-------- DATA PROVIDED --------

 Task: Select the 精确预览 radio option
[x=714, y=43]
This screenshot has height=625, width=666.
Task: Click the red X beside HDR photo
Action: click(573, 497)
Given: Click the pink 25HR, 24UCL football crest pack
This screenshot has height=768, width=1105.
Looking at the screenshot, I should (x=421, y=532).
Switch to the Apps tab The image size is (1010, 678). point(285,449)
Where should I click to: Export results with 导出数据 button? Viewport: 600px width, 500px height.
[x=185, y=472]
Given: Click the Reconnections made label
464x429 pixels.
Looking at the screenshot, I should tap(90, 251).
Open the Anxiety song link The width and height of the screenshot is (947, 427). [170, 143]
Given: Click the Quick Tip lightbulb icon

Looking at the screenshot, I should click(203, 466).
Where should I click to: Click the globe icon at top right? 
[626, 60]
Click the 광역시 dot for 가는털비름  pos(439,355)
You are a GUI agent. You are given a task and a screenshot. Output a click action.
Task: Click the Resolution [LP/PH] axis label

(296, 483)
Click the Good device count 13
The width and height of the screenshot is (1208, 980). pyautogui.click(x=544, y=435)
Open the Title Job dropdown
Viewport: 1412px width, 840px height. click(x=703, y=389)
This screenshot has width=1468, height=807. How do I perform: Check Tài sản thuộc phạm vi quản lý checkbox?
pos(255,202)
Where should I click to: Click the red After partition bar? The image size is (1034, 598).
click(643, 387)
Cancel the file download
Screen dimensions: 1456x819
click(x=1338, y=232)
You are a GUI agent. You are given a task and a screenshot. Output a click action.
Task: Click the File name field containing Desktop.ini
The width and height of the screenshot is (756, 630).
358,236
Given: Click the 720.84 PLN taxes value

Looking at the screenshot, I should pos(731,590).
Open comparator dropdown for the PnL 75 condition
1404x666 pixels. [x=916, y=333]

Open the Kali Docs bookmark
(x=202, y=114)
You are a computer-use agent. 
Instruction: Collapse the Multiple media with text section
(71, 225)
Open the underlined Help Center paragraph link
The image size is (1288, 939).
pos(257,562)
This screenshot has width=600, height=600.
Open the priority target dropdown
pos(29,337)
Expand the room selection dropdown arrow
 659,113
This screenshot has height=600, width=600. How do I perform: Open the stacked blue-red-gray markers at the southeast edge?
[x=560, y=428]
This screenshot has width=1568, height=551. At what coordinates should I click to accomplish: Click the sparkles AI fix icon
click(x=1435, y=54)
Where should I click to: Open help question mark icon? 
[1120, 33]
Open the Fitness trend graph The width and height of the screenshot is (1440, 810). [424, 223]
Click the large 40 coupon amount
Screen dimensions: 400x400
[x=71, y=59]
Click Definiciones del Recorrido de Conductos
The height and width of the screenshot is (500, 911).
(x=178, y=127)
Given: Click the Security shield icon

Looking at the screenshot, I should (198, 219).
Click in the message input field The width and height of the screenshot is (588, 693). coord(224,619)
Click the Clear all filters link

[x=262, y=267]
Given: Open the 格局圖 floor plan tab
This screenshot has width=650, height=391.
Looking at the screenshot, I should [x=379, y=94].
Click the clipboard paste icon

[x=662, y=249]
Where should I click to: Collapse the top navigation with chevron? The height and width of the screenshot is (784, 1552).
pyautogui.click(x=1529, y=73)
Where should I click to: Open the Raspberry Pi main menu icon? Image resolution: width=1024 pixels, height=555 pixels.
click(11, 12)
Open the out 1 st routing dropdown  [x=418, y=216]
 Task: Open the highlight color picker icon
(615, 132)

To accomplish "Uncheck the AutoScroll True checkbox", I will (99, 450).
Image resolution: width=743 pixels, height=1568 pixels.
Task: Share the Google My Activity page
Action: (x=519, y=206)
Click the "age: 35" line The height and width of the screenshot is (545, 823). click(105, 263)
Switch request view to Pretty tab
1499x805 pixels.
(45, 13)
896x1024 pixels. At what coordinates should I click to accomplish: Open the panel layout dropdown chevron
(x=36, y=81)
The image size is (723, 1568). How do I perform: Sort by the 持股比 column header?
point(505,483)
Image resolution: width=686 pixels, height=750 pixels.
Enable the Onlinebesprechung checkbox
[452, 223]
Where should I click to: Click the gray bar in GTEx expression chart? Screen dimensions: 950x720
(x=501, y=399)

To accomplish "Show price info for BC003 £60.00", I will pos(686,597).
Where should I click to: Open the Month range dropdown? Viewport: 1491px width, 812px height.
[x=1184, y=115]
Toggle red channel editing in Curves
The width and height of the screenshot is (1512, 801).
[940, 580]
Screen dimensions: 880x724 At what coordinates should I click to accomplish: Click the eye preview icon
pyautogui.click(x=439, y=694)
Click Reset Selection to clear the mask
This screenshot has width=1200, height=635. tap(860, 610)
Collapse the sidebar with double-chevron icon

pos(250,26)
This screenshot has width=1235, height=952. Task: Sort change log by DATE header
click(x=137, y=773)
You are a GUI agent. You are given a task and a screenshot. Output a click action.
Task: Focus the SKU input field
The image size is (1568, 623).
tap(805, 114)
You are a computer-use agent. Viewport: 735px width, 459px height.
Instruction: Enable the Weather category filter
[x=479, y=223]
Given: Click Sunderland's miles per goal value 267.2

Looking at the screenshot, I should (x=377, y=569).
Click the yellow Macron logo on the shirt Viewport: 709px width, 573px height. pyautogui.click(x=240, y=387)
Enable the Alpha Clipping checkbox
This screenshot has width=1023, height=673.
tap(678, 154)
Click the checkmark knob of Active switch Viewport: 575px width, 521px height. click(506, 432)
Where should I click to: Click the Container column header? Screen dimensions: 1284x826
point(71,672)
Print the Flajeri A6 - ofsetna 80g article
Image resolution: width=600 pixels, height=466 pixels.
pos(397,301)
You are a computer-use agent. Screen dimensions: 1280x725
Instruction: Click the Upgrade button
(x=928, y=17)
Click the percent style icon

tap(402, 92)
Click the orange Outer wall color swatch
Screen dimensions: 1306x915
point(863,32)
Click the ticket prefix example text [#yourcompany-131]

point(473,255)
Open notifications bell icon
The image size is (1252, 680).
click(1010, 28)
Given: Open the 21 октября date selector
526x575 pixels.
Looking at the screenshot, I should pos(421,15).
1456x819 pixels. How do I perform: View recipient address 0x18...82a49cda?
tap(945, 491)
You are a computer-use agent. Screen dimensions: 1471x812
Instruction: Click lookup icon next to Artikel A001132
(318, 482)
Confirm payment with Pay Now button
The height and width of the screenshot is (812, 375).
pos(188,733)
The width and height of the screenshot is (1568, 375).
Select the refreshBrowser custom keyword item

--------

### STATED PROBLEM
Convert the data above into a JSON list of strings, with one string per line and blank lines left out.

### COMPLETED TASK
[
  " Task: Select the 精确预览 radio option",
  "[x=714, y=43]",
  "This screenshot has height=625, width=666.",
  "Task: Click the red X beside HDR photo",
  "Action: click(573, 497)",
  "Given: Click the pink 25HR, 24UCL football crest pack",
  "This screenshot has height=768, width=1105.",
  "Looking at the screenshot, I should (x=421, y=532).",
  "Switch to the Apps tab The image size is (1010, 678). point(285,449)",
  "Where should I click to: Export results with 导出数据 button? Viewport: 600px width, 500px height.",
  "[x=185, y=472]",
  "Given: Click the Reconnections made label",
  "464x429 pixels.",
  "Looking at the screenshot, I should tap(90, 251).",
  "Open the Anxiety song link The width and height of the screenshot is (947, 427). [170, 143]",
  "Given: Click the Quick Tip lightbulb icon",
  "Looking at the screenshot, I should click(203, 466).",
  "Where should I click to: Click the globe icon at top right? ",
  "[626, 60]",
  "Click the 광역시 dot for 가는털비름  pos(439,355)",
  "You are a GUI agent. You are given a task and a screenshot. Output a click action.",
  "Task: Click the Resolution [LP/PH] axis label",
  "(296, 483)",
  "Click the Good device count 13",
  "The width and height of the screenshot is (1208, 980). pyautogui.click(x=544, y=435)",
  "Open the Title Job dropdown",
  "Viewport: 1412px width, 840px height. click(x=703, y=389)",
  "This screenshot has width=1468, height=807. How do I perform: Check Tài sản thuộc phạm vi quản lý checkbox?",
  "pos(255,202)",
  "Where should I click to: Click the red After partition bar? The image size is (1034, 598).",
  "click(643, 387)",
  "Cancel the file download",
  "Screen dimensions: 1456x819",
  "click(x=1338, y=232)",
  "You are a GUI agent. You are given a task and a screenshot. Output a click action.",
  "Task: Click the File name field containing Desktop.ini",
  "The width and height of the screenshot is (756, 630).",
  "358,236",
  "Given: Click the 720.84 PLN taxes value",
  "Looking at the screenshot, I should pos(731,590).",
  "Open comparator dropdown for the PnL 75 condition",
  "1404x666 pixels. [x=916, y=333]",
  "Open the Kali Docs bookmark",
  "(x=202, y=114)",
  "You are a computer-use agent. ",
  "Instruction: Collapse the Multiple media with text section",
  "(71, 225)",
  "Open the underlined Help Center paragraph link",
  "The image size is (1288, 939).",
  "pos(257,562)",
  "This screenshot has width=600, height=600.",
  "Open the priority target dropdown",
  "pos(29,337)",
  "Expand the room selection dropdown arrow",
  " 659,113",
  "This screenshot has height=600, width=600. How do I perform: Open the stacked blue-red-gray markers at the southeast edge?",
  "[x=560, y=428]",
  "This screenshot has width=1568, height=551. At what coordinates should I click to accomplish: Click the sparkles AI fix icon",
  "click(x=1435, y=54)",
  "Where should I click to: Open help question mark icon? ",
  "[1120, 33]",
  "Open the Fitness trend graph The width and height of the screenshot is (1440, 810). [424, 223]",
  "Click the large 40 coupon amount",
  "Screen dimensions: 400x400",
  "[x=71, y=59]",
  "Click Definiciones del Recorrido de Conductos",
  "The height and width of the screenshot is (500, 911).",
  "(x=178, y=127)",
  "Given: Click the Security shield icon",
  "Looking at the screenshot, I should (198, 219).",
  "Click in the message input field The width and height of the screenshot is (588, 693). coord(224,619)",
  "Click the Clear all filters link",
  "[x=262, y=267]",
  "Given: Open the 格局圖 floor plan tab",
  "This screenshot has width=650, height=391.",
  "Looking at the screenshot, I should [x=379, y=94].",
  "Click the clipboard paste icon",
  "[x=662, y=249]",
  "Where should I click to: Collapse the top navigation with chevron? The height and width of the screenshot is (784, 1552).",
  "pyautogui.click(x=1529, y=73)",
  "Where should I click to: Open the Raspberry Pi main menu icon? Image resolution: width=1024 pixels, height=555 pixels.",
  "click(11, 12)",
  "Open the out 1 st routing dropdown  [x=418, y=216]",
  " Task: Open the highlight color picker icon",
  "(615, 132)",
  "To accomplish \"Uncheck the AutoScroll True checkbox\", I will (99, 450).",
  "Image resolution: width=743 pixels, height=1568 pixels.",
  "Task: Share the Google My Activity page",
  "Action: (x=519, y=206)",
  "Click the \"age: 35\" line The height and width of the screenshot is (545, 823). click(105, 263)",
  "Switch request view to Pretty tab",
  "1499x805 pixels.",
  "(45, 13)",
  "896x1024 pixels. At what coordinates should I click to accomplish: Open the panel layout dropdown chevron",
  "(x=36, y=81)",
  "The image size is (723, 1568). How do I perform: Sort by the 持股比 column header?",
  "point(505,483)",
  "Image resolution: width=686 pixels, height=750 pixels.",
  "Enable the Onlinebesprechung checkbox",
  "[452, 223]",
  "Where should I click to: Click the gray bar in GTEx expression chart? Screen dimensions: 950x720",
  "(x=501, y=399)",
  "To accomplish \"Show price info for BC003 £60.00\", I will pos(686,597).",
  "Where should I click to: Open the Month range dropdown? Viewport: 1491px width, 812px height.",
  "[x=1184, y=115]",
  "Toggle red channel editing in Curves",
  "The width and height of the screenshot is (1512, 801).",
  "[940, 580]",
  "Screen dimensions: 880x724 At what coordinates should I click to accomplish: Click the eye preview icon",
  "pyautogui.click(x=439, y=694)",
  "Click Reset Selection to clear the mask",
  "This screenshot has width=1200, height=635. tap(860, 610)",
  "Collapse the sidebar with double-chevron icon",
  "pos(250,26)",
  "This screenshot has width=1235, height=952. Task: Sort change log by DATE header",
  "click(x=137, y=773)",
  "You are a GUI agent. You are given a task and a screenshot. Output a click action.",
  "Task: Focus the SKU input field",
  "The image size is (1568, 623).",
  "tap(805, 114)",
  "You are a computer-use agent. Viewport: 735px width, 459px height.",
  "Instruction: Enable the Weather category filter",
  "[x=479, y=223]",
  "Given: Click Sunderland's miles per goal value 267.2",
  "Looking at the screenshot, I should (x=377, y=569).",
  "Click the yellow Macron logo on the shirt Viewport: 709px width, 573px height. pyautogui.click(x=240, y=387)",
  "Enable the Alpha Clipping checkbox",
  "This screenshot has width=1023, height=673.",
  "tap(678, 154)",
  "Click the checkmark knob of Active switch Viewport: 575px width, 521px height. click(506, 432)",
  "Where should I click to: Click the Container column header? Screen dimensions: 1284x826",
  "point(71,672)",
  "Print the Flajeri A6 - ofsetna 80g article",
  "Image resolution: width=600 pixels, height=466 pixels.",
  "pos(397,301)",
  "You are a computer-use agent. Screen dimensions: 1280x725",
  "Instruction: Click the Upgrade button",
  "(x=928, y=17)",
  "Click the percent style icon",
  "tap(402, 92)",
  "Click the orange Outer wall color swatch",
  "Screen dimensions: 1306x915",
  "point(863,32)",
  "Click the ticket prefix example text [#yourcompany-131]",
  "point(473,255)",
  "Open notifications bell icon",
  "The image size is (1252, 680).",
  "click(1010, 28)",
  "Given: Open the 21 октября date selector",
  "526x575 pixels.",
  "Looking at the screenshot, I should pos(421,15).",
  "1456x819 pixels. How do I perform: View recipient address 0x18...82a49cda?",
  "tap(945, 491)",
  "You are a computer-use agent. Screen dimensions: 1471x812",
  "Instruction: Click lookup icon next to Artikel A001132",
  "(318, 482)",
  "Confirm payment with Pay Now button",
  "The height and width of the screenshot is (812, 375).",
  "pos(188,733)",
  "The width and height of the screenshot is (1568, 375).",
  "Select the refreshBrowser custom keyword item"
]